Exercise goal
All lines holding the word "bubble" in the listing below need to be copied.

Data extracts
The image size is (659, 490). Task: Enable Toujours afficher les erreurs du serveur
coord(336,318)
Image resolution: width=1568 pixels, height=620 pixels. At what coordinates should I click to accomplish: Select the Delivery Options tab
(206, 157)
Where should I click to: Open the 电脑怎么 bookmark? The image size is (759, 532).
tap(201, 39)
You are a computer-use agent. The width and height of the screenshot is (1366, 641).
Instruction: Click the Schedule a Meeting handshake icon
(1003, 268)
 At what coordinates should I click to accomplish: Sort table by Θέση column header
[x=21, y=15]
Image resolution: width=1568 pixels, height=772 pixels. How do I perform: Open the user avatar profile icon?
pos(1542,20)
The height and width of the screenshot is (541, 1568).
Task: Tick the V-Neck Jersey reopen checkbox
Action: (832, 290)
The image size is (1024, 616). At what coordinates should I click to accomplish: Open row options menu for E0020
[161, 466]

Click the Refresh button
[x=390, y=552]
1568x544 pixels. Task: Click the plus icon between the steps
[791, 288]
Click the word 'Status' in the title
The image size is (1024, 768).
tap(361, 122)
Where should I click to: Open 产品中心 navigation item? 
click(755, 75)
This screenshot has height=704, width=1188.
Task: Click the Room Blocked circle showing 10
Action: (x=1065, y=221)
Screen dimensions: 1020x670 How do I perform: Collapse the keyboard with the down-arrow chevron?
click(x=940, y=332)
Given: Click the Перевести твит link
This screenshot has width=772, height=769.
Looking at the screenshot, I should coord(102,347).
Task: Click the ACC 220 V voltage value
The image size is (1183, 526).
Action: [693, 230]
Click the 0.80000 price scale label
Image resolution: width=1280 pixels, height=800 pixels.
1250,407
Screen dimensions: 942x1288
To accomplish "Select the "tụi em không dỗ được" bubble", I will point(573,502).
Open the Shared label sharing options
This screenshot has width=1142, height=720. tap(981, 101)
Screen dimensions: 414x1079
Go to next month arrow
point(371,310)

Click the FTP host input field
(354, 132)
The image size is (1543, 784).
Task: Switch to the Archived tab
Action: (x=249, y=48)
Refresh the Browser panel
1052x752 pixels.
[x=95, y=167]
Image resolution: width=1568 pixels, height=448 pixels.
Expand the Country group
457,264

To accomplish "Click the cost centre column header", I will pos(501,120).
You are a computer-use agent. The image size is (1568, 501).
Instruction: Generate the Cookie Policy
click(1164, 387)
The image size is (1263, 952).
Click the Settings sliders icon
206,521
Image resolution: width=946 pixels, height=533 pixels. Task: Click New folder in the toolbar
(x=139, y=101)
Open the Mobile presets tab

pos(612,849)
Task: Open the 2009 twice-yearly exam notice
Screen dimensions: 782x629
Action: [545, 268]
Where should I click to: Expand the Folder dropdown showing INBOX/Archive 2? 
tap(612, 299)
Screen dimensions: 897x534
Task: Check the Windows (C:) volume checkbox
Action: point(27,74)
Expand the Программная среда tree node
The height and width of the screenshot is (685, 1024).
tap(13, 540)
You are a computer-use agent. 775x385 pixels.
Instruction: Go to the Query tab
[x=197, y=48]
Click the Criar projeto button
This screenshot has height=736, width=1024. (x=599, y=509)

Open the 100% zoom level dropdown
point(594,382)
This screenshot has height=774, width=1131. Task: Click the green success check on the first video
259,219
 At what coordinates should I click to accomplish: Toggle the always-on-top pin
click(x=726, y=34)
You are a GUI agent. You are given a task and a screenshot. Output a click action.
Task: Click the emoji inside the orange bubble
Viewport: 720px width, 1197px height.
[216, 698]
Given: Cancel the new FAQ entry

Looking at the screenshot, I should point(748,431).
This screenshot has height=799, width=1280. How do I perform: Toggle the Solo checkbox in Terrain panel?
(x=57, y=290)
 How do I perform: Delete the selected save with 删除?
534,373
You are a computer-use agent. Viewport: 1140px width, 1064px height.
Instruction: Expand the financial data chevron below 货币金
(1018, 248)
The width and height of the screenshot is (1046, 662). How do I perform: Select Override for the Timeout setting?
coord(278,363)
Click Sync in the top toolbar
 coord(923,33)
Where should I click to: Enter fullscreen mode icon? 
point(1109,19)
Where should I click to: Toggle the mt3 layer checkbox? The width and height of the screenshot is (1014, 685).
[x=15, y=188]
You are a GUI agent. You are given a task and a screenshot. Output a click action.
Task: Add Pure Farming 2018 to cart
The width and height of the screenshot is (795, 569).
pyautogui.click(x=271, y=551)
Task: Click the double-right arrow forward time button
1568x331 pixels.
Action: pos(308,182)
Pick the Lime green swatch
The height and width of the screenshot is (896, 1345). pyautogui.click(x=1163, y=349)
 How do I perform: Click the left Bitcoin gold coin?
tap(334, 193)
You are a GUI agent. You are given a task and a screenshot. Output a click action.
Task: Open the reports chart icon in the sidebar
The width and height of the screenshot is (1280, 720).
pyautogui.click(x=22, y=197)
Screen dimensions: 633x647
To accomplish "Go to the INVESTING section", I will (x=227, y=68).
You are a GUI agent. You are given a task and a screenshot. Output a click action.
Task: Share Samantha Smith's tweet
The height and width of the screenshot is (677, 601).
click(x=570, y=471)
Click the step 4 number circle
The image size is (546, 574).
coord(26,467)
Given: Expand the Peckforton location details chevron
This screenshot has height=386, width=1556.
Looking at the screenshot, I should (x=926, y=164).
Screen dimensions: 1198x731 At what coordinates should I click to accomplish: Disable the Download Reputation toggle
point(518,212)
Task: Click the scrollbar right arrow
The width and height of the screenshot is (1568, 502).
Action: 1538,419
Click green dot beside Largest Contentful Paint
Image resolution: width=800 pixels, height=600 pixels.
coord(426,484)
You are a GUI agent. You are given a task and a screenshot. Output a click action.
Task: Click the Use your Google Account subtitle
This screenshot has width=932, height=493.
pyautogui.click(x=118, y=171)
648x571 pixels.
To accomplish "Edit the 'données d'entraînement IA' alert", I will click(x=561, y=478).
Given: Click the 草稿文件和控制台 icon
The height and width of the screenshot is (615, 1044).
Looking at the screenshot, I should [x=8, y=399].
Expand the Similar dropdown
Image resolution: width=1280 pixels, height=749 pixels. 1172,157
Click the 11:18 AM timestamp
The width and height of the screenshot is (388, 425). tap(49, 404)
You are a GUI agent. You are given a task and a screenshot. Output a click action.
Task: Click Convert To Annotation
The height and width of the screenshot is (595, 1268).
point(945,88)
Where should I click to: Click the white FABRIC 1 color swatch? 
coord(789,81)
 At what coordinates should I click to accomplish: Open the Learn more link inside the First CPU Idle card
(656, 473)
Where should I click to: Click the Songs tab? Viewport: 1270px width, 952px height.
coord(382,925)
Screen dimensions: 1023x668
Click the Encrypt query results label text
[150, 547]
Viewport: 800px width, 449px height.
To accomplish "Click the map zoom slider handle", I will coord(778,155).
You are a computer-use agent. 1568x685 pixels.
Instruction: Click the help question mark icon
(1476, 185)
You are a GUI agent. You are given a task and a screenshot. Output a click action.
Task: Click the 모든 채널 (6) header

Answer for this exercise
To accomplish "Select the "tụi em không dỗ được" bubble", I will point(573,502).
Task: Click the emoji inside the orange bubble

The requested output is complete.